Rewrite the listing below, replacing "Screen dimensions" with "Screen size" wherever it occurs and leaving every other line unchanged.

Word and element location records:
........

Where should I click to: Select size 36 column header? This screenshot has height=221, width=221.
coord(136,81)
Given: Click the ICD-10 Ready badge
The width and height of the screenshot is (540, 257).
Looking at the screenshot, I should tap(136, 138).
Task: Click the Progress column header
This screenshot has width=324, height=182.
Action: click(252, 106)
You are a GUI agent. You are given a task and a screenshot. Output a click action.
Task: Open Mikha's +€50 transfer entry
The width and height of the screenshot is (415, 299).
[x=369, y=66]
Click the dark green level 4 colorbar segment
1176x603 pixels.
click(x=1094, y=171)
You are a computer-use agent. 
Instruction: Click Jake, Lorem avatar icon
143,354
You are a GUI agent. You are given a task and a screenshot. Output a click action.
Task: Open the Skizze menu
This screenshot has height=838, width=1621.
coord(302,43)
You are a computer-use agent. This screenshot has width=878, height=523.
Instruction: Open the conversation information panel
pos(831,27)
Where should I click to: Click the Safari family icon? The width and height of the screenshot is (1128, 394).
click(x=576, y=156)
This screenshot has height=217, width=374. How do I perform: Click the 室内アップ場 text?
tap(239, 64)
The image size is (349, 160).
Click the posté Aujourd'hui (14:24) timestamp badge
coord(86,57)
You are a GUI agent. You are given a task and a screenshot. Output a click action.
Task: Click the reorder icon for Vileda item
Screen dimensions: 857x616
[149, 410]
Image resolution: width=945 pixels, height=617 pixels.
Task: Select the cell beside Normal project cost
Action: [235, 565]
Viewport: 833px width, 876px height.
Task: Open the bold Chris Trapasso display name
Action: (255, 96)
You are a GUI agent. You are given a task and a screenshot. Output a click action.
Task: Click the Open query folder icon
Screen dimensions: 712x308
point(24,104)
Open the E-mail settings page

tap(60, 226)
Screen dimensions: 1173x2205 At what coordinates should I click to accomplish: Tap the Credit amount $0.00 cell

........

Full response:
Where should I click to: Select size 36 column header? This screenshot has height=221, width=221.
coord(136,81)
Given: Click the ICD-10 Ready badge
The width and height of the screenshot is (540, 257).
Looking at the screenshot, I should tap(136, 138).
Task: Click the Progress column header
This screenshot has width=324, height=182.
Action: click(252, 106)
You are a GUI agent. You are given a task and a screenshot. Output a click action.
Task: Open Mikha's +€50 transfer entry
The width and height of the screenshot is (415, 299).
[x=369, y=66]
Click the dark green level 4 colorbar segment
1176x603 pixels.
click(x=1094, y=171)
You are a computer-use agent. 
Instruction: Click Jake, Lorem avatar icon
143,354
You are a GUI agent. You are given a task and a screenshot. Output a click action.
Task: Open the Skizze menu
This screenshot has height=838, width=1621.
coord(302,43)
You are a computer-use agent. This screenshot has width=878, height=523.
Instruction: Open the conversation information panel
pos(831,27)
Where should I click to: Click the Safari family icon? The width and height of the screenshot is (1128, 394).
click(x=576, y=156)
This screenshot has height=217, width=374. How do I perform: Click the 室内アップ場 text?
tap(239, 64)
The image size is (349, 160).
Click the posté Aujourd'hui (14:24) timestamp badge
coord(86,57)
You are a GUI agent. You are given a task and a screenshot. Output a click action.
Task: Click the reorder icon for Vileda item
Screen size: 857x616
[149, 410]
Image resolution: width=945 pixels, height=617 pixels.
Task: Select the cell beside Normal project cost
Action: [235, 565]
Viewport: 833px width, 876px height.
Task: Open the bold Chris Trapasso display name
Action: (255, 96)
You are a GUI agent. You are given a task and a screenshot. Output a click action.
Task: Click the Open query folder icon
Screen size: 712x308
point(24,104)
Open the E-mail settings page

tap(60, 226)
Screen size: 1173x2205 At what coordinates should I click to accomplish: Tap the Credit amount $0.00 cell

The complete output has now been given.